= If You Could See Me Now (1946 song) =

1946 jazz standard

"If You Could See Me Now" is a 1946 jazz standard composed by Tadd Dameron. He wrote it for vocalist Sarah Vaughan, a frequent collaborator. The song's lyrics were written by Carl Sigman and it became one of Vaughan's signature songs, inducted into the Grammy Hall of Fame in 1998. Dameron himself recorded a version, featuring vocalist Barbara Winfield, for his 1962 album The Magic Touch.

== Notable recordings ==
- Sarah Vaughan's 1946 original recording was released through Musicraft Records.

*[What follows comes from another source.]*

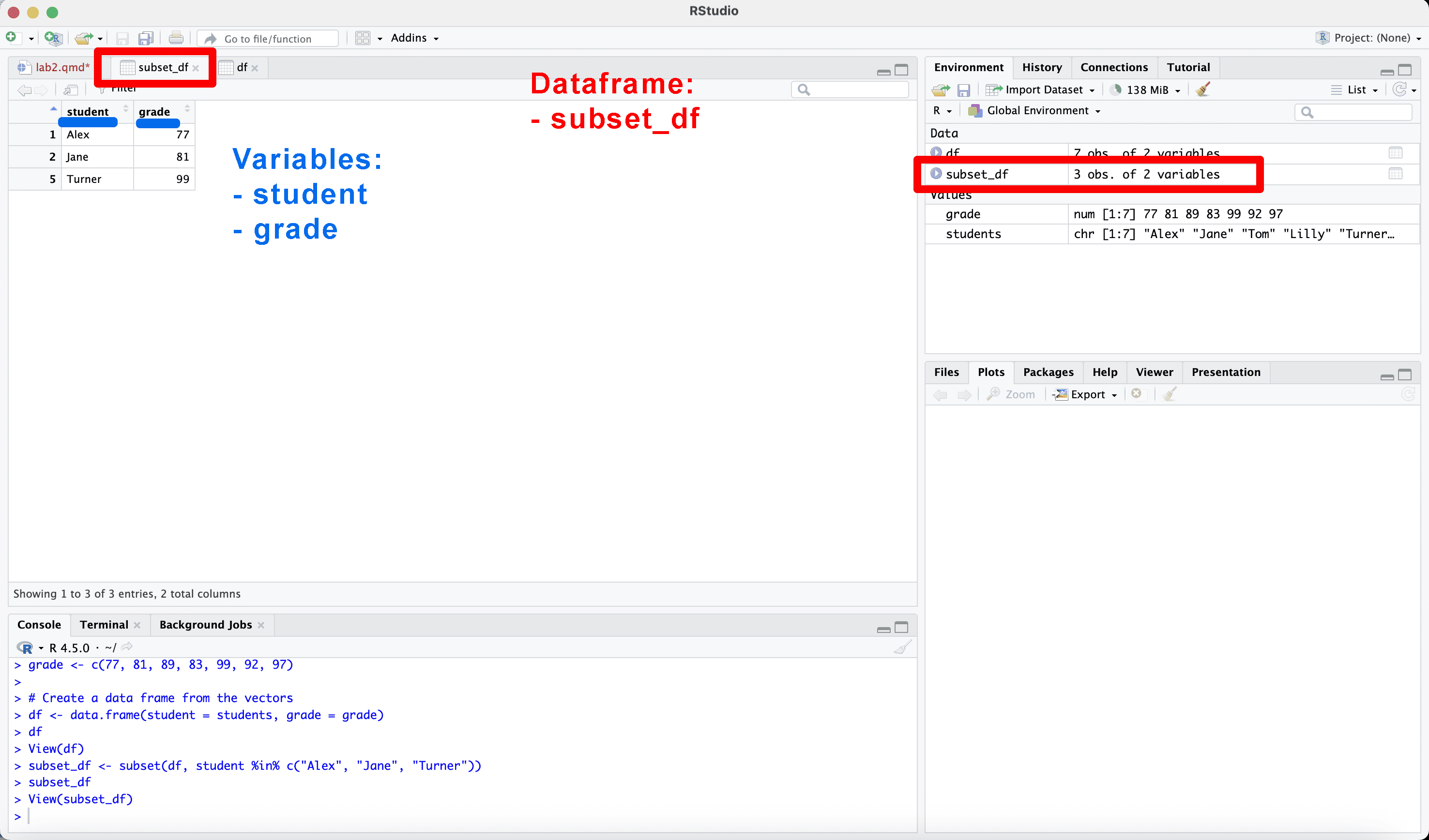Click the New File icon in the toolbar
1429x840 pixels.
[11, 37]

The song also appeared on her 1981 album Send in the Clowns with the Count Basie Orchestra.
- Sonny Stitt on his 1955 album Sonny Stitt Plays Arrangements from the Pen of Quincy Jones
- Randy Weston recorded the composition in 1956/57 for his album Trio and Solo
- Gil Evans recorded a version for his 1957 album Gil Evans & Ten
- Chet Baker recorded it for his 1959 album Chet.

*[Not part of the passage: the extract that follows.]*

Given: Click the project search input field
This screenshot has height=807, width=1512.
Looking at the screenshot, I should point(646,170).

- Yusef Lateef recorded it on his 1959 album Cry! - Tender
- Bobby Timmons from his album Easy Does It (1961)
- Milt Jackson recorded it on his 1962 Big Bags album
- Bill Evans recorded his version of the song for his 1962 album Moon Beams and also on his Trio '65 album
- Sheila Jordan recorded it on her 1963 debut album Portrait of Sheila
- Carmen McRae recorded it on 1964's Bittersweet
- Red Garland recorded a quintet version that appeared on his Soul Burnin' album, released in 1964
- Wynton Kelly recorded a trio version that appeared on his 1965 album Undiluted
- Wes Montgomery on the live album Smokin' at the Half Note (1965)
- Dexter Gordon recorded it on his 1970 album The Jumpin' Blues
- John Abercrombie and John Scofield included the song in their 1984 album Solar.
- Jaco Pastorius covered the song in 1985 during a televised concert in Belgium.
- Jacky Terrasson and Tom Harrell included the song in their 1991 Moon and Sand album.
- Mel Tormé recorded a notable version in 1995 with Canadian trombonist and bandleader Rob McConnell.